*** Study material ***

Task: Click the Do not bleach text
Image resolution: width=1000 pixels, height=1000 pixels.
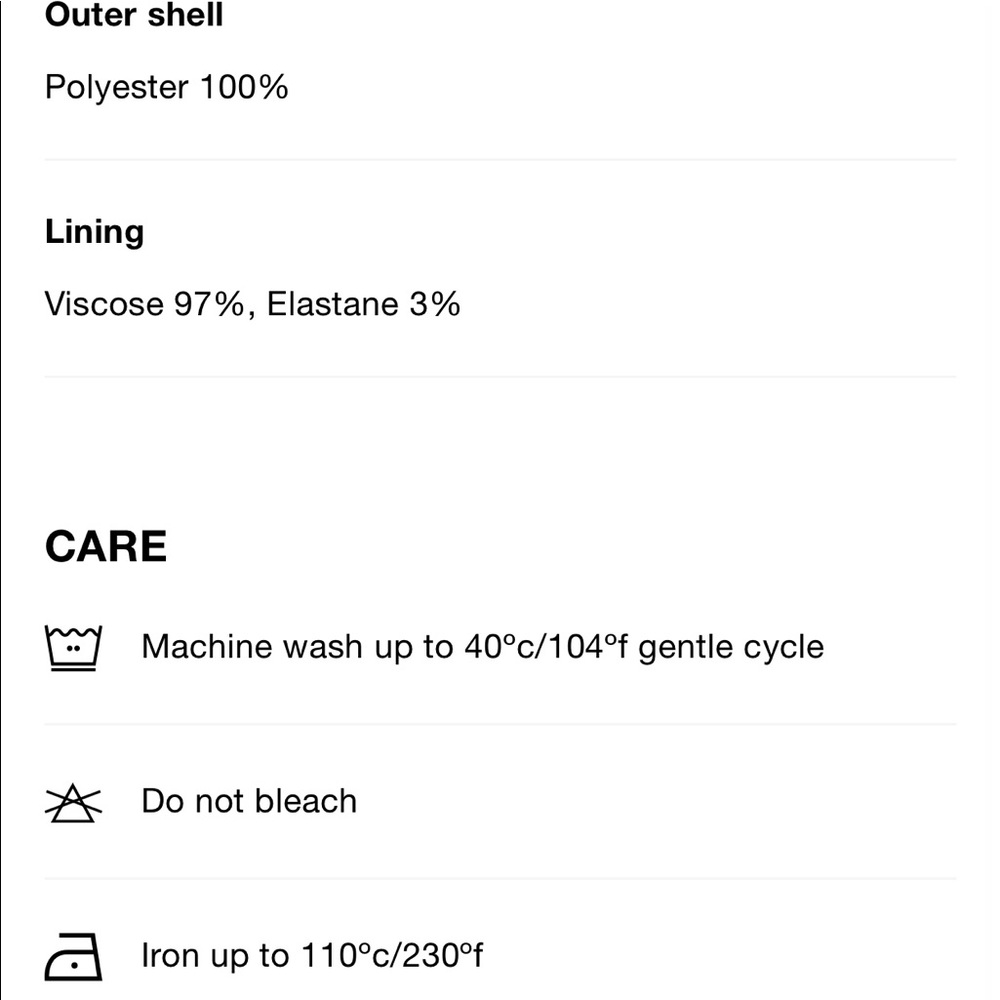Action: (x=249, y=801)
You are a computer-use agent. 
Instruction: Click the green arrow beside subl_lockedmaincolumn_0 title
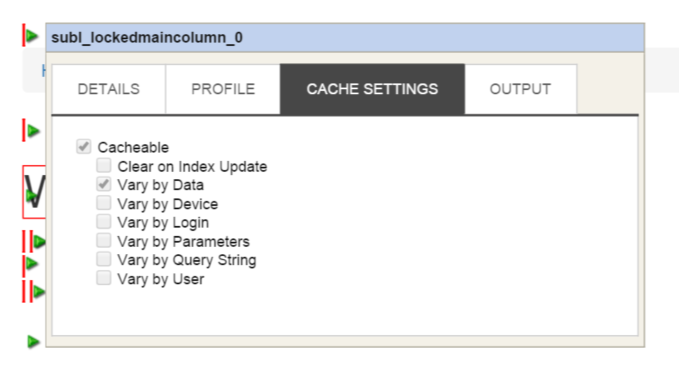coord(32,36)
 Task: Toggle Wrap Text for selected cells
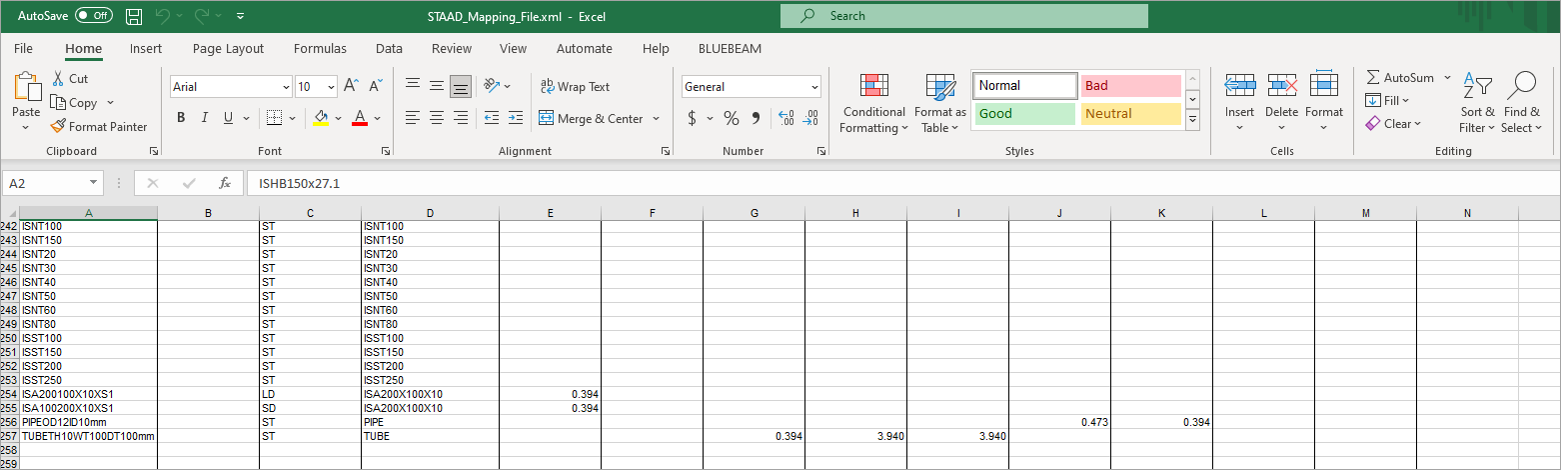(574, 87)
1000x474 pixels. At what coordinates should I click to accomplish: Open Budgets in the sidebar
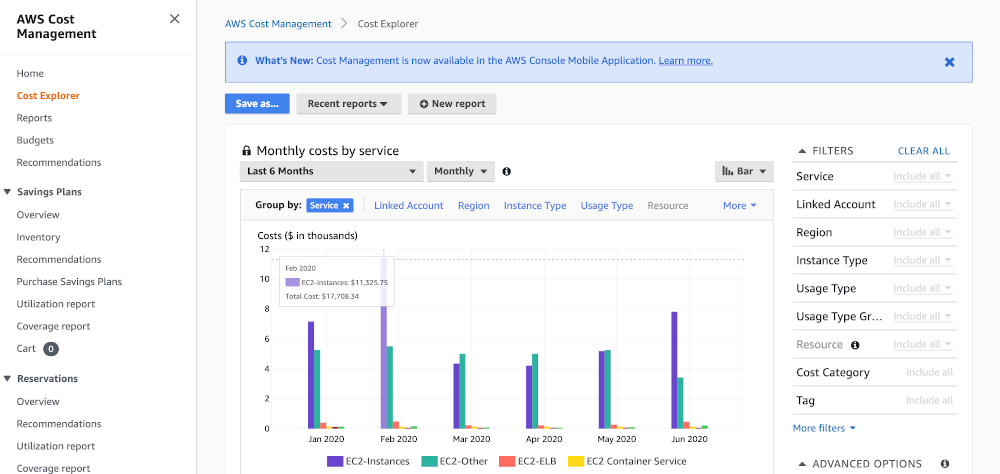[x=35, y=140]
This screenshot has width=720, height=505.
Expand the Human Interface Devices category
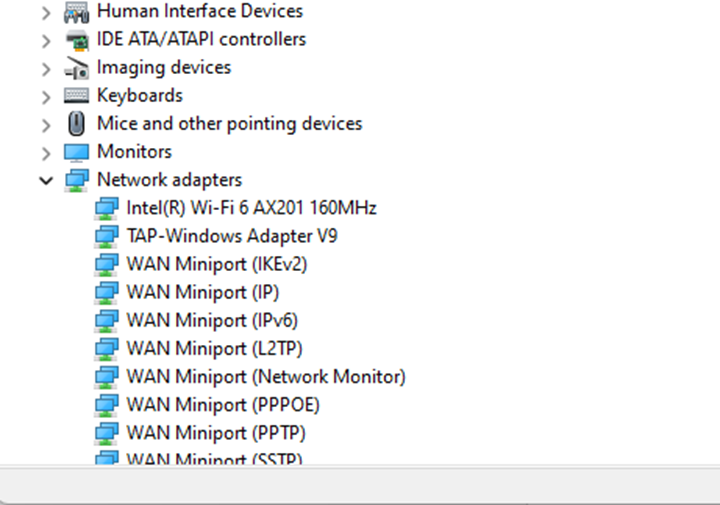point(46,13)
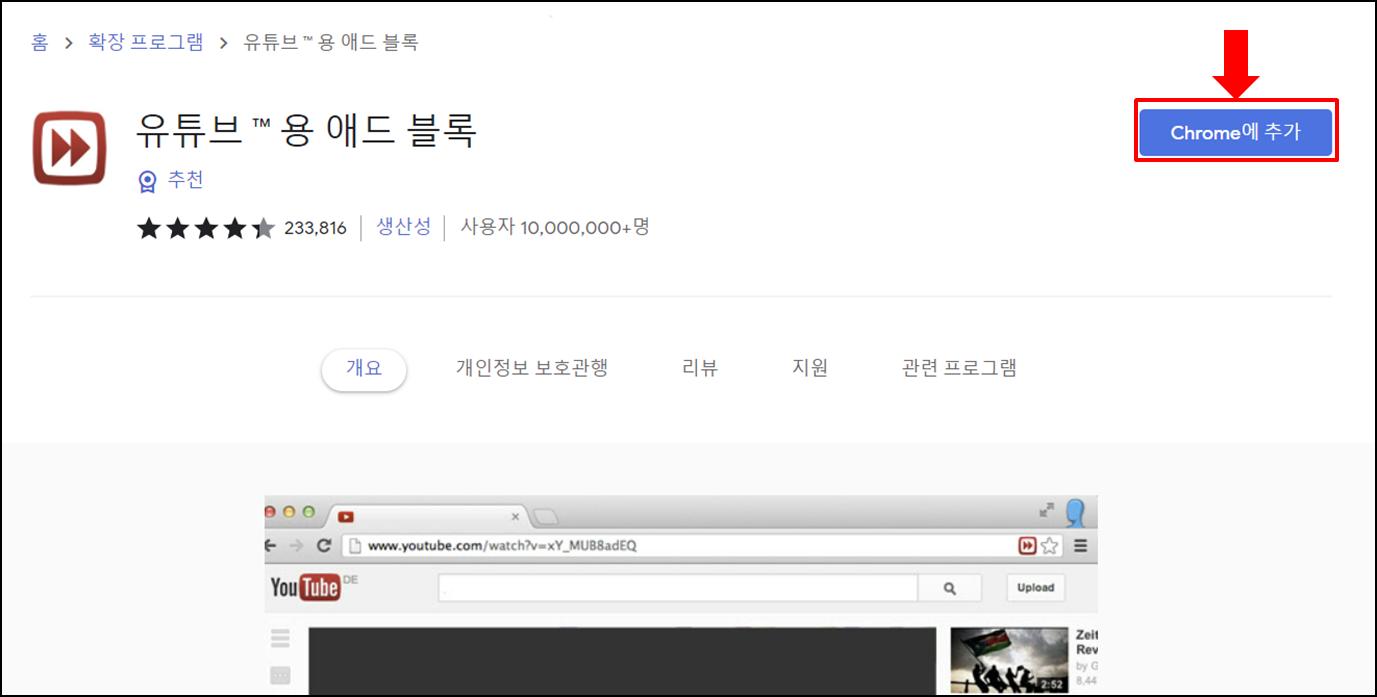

*** End of Study material ***

Take the lines from the one containing "You are a computer-use agent." through the final line of the listing above and print them exactly, including both ends but no pictures.

You are a computer-use agent. 
Instruction: Click the green arrow beside subl_lockedmaincolumn_0 title
coord(32,36)
 Task: Toggle Wrap Text for selected cells
(574, 87)
1000x474 pixels. At what coordinates should I click to accomplish: Open Budgets in the sidebar
[x=35, y=140]
This screenshot has width=720, height=505.
Expand the Human Interface Devices category
point(46,13)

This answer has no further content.